A prisoner in his own house


Boyan Boyanov had to live his first years without treatment, and later on bureaucracy created obstacles preventing him from living a normal life.

”Every month he has to go to the hospital and prove that he is still sick, and these are simple things that could easily be solved. Haemophilia cannot be cured, which means that there is no need to be assessed every month in order to receive medicine,” says Goran Kapetanovic.

“The problem is the lack of knowledge about haemophilia, as well as the attitude from the authorities that question people rather than trying to find ways to help them,” says Goran Kapetanovic, who noticed a vast difference in treatment between Eastern and Western Europe. However the biggest difference, he continues, is the one that exists between cities and the countryside.

“If you live in a smaller village in the countryside it’s a lot harder to have contact with organisations, reach hospitals, etc.”

When they first meet, Goran Kapetanovic’s main goal is to try to get Boyan Boyanov out of the dark dim attic apartment. So he helps him down the stairs, and takes him for a walk through the city.

“Since he never leaves the house I wanted to get him outside and have him show me his city. I thought it would bring out a more personal story,” says Goran Kapetanovic, who is also originally from the Balkans, which meant that the two share the same history.
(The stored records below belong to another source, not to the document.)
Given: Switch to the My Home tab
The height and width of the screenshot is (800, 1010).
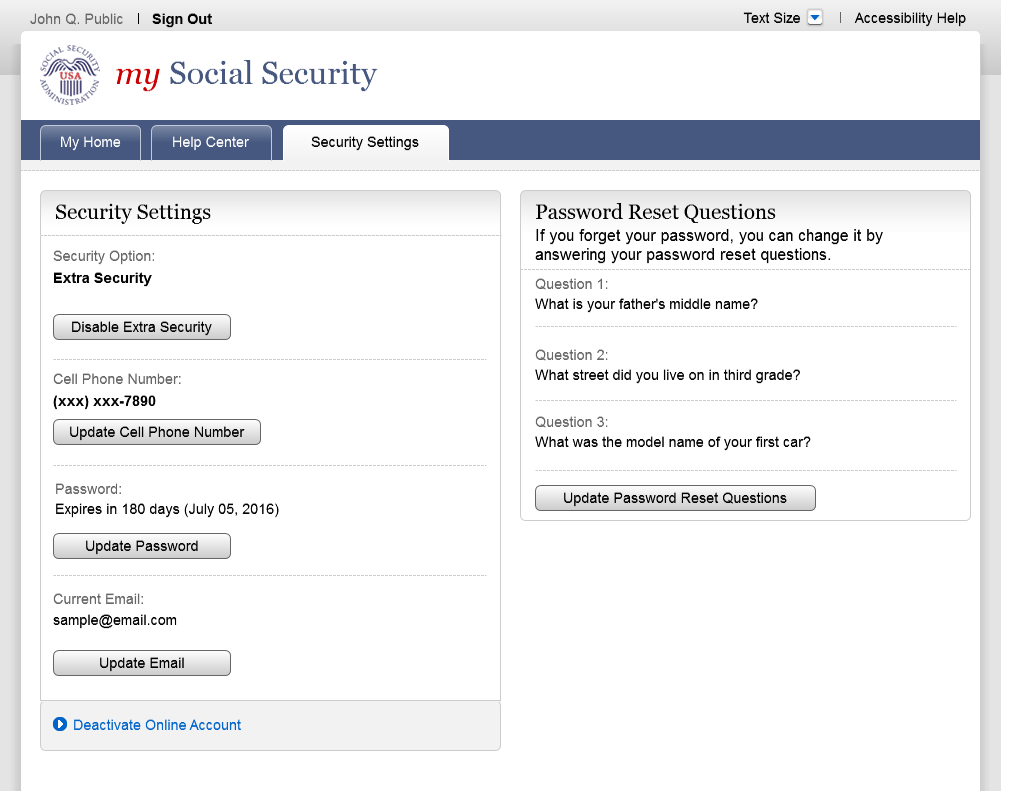Looking at the screenshot, I should [x=90, y=142].
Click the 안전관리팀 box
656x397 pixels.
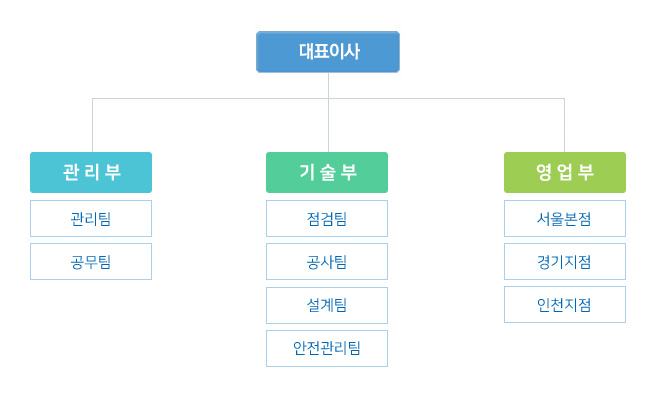(x=327, y=348)
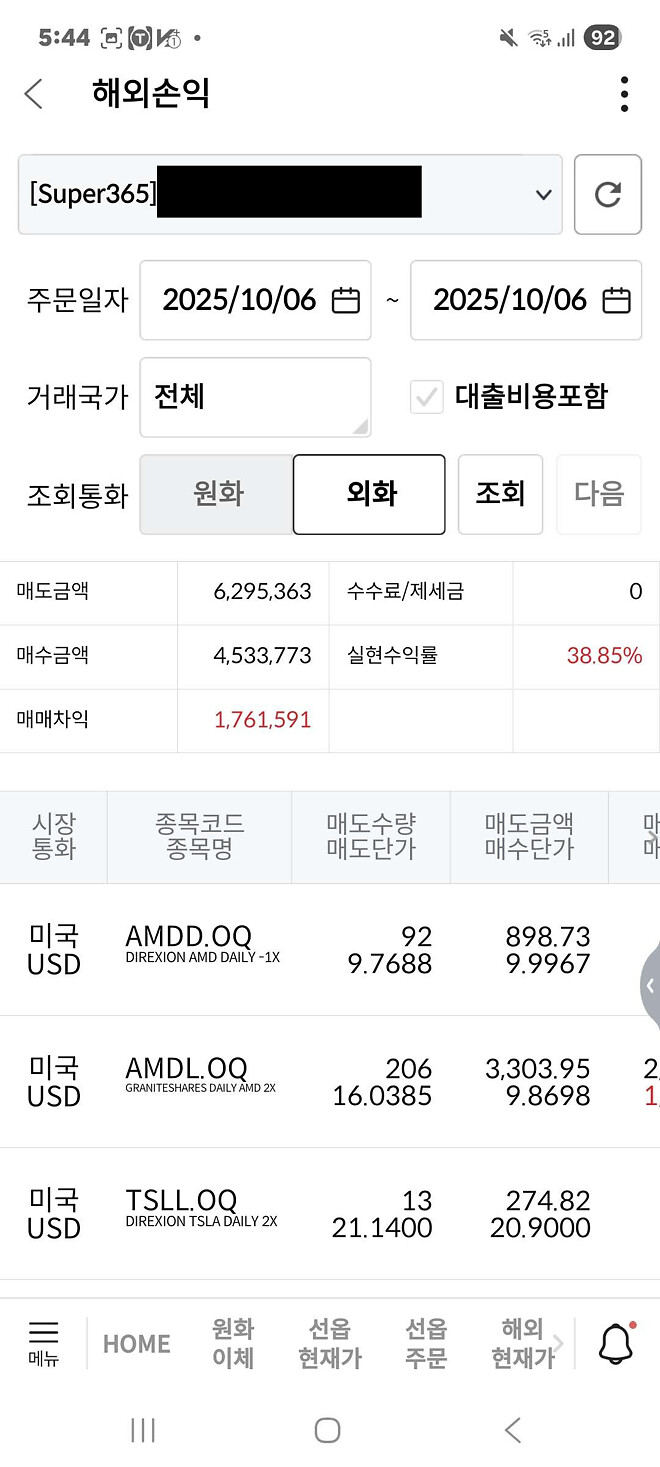Open the three-dot overflow menu

pyautogui.click(x=624, y=93)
“We could speak in our mother tongue since the languages are very similar. In that way I could ask different questions and understand all the nuances in his story.”

“It was the first time that I had heard of all the prejudicesd and the ignorance that haemophiliacs
face,” says Goran Kapetanovic.

Even though Boyan Boyanov has been through a lot of difficulties due to his condition, he has, since he started prophylaxis the self-medication five years ago, found a balance in life.

“He has become happier, more independent, and sees more opportunities in life. He doesn’t feel as psychologically sick as before, says Goran Kapetanovic.